Data extracted from a collection

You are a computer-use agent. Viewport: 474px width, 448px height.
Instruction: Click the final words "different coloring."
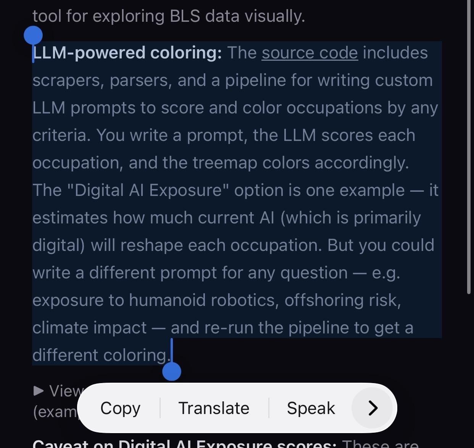[101, 355]
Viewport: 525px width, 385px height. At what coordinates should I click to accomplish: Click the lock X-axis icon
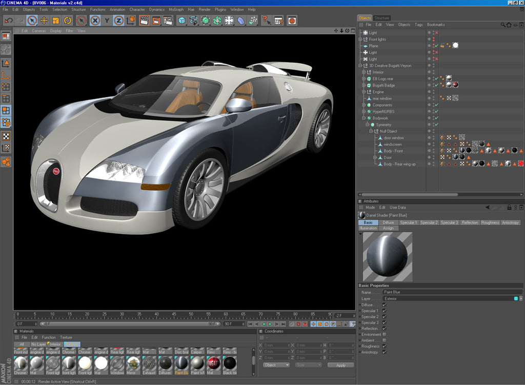(94, 21)
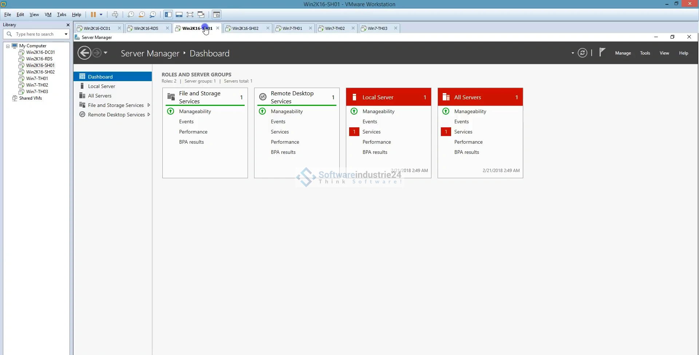The width and height of the screenshot is (699, 355).
Task: Switch to the Win2K16-RDS tab
Action: click(x=146, y=28)
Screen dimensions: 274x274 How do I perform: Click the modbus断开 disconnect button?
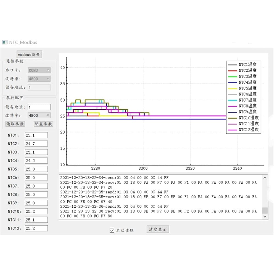(29, 54)
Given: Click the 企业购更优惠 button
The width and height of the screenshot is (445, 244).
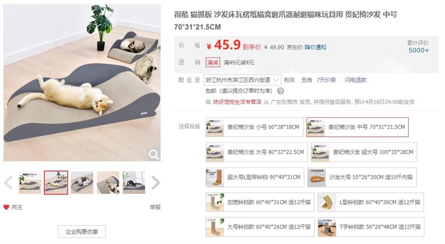Looking at the screenshot, I should click(x=82, y=232).
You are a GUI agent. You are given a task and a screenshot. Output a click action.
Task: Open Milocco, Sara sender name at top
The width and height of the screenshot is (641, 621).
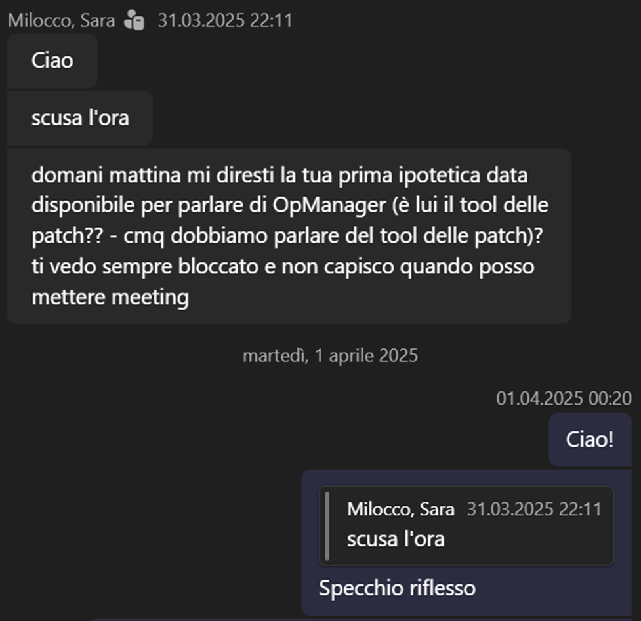pos(61,20)
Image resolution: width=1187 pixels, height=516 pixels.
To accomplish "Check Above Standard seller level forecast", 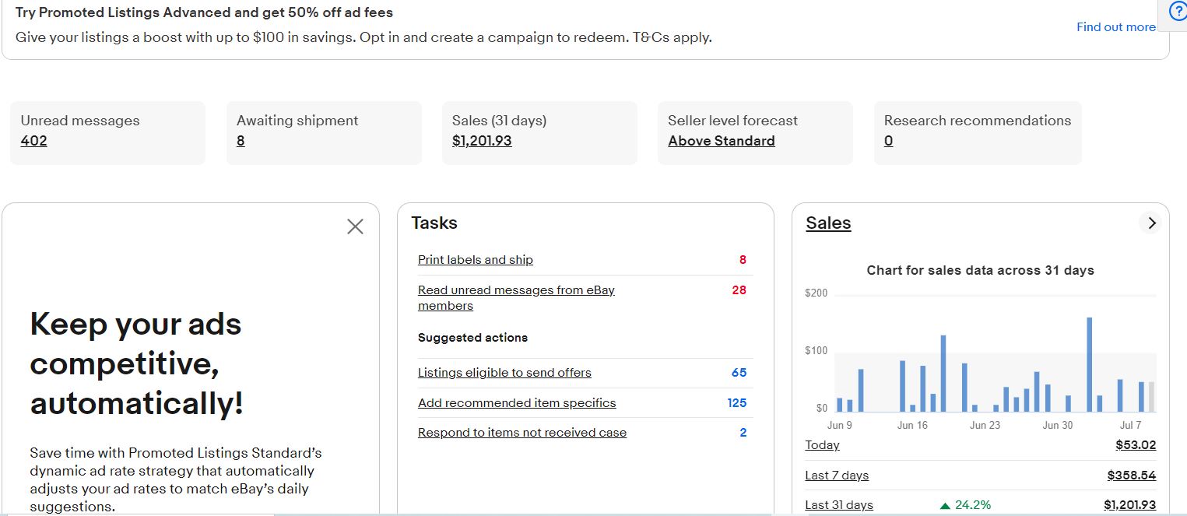I will (x=721, y=141).

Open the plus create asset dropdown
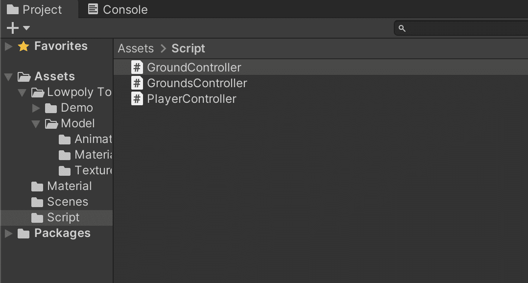[x=18, y=28]
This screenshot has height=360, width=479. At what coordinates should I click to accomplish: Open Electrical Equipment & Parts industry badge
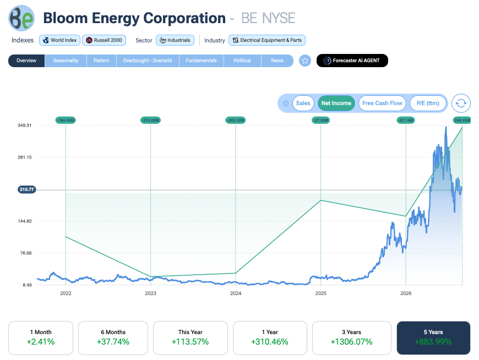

## Task to carry out
Could you copy exactly, and with no pictures, the lines above from the one containing "Open the plus create asset dropdown" through the last line, both included?

## Exercise answer
Open the plus create asset dropdown
[x=18, y=28]
This screenshot has height=360, width=479. At what coordinates should I click to accomplish: Open Electrical Equipment & Parts industry badge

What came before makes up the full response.